The first sampling unit samples the operating voltage and generates a sampling voltage;
An electronic device comprising a power management circuit, wherein the pulse width modulation unit adjusts a duty cycle of a pulse voltage based on the sampling voltage. The power management circuit includes a second switch unit, a step-down unit, and a second sampling unit,
The second switch unit is used to turn on / off the connection between the power source and the step-down unit in response to a control signal from the outside.
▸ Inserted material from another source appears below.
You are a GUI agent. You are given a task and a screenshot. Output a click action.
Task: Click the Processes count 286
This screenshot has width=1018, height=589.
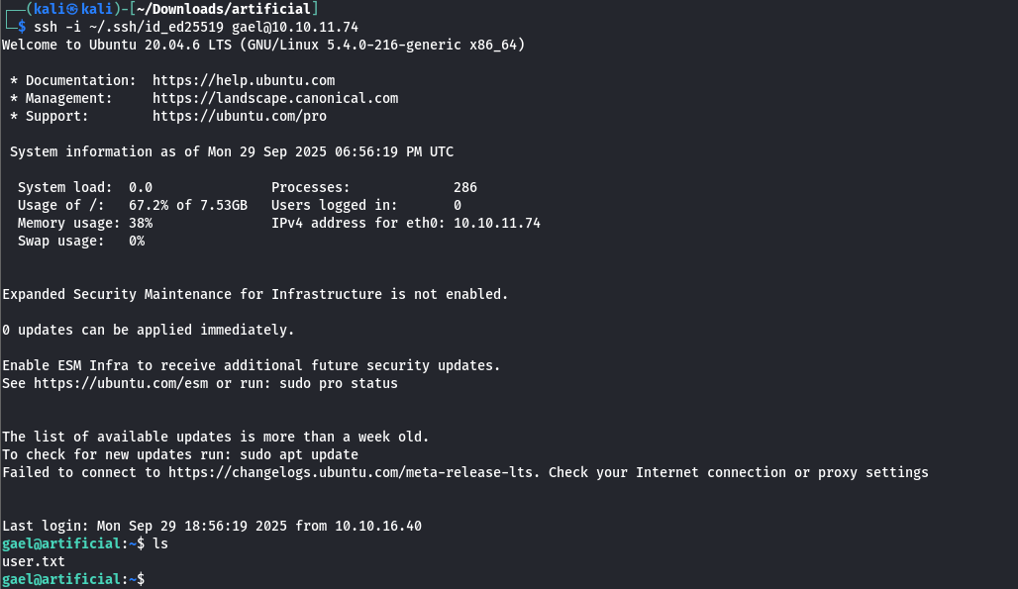465,187
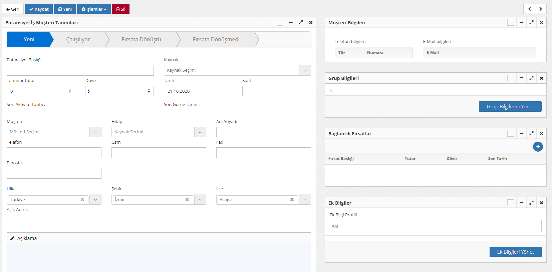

The first switch unit is used to turn on / off the connection between the step-down unit and the power input terminal of the pulse width modulation unit in response to a control signal from the outside,
The step-down unit steps down the supply voltage from the power supply when the second switch unit is turned on, and supplies the supply voltage after the step-down to the power input terminal of the pulse width modulation unit,
The second sampling unit samples the supply voltage after being stepped down and generates a sampling signal,
The electronic device including the power management circuit according to claim 3, wherein the step-down unit adjusts a supply voltage after stepping down based on the sampling signal. Power supply includes battery, power adapter, diode and PMOS transistor,
The power adapter is used to supply a supply voltage to the second switch unit and connect to an external power source,
The gate of the PMOS transistor is connected to a power adapter,
The drain of the PMOS transistor is connected to a battery,
A source of the PMOS transistor is connected to the first switch unit;
The anode of the diode is connected to the drain of a PMOS transistor;
5. The electronic device having a power management circuit according to claim 4, wherein a cathode of the diode is connected to a source of a PMOS transistor.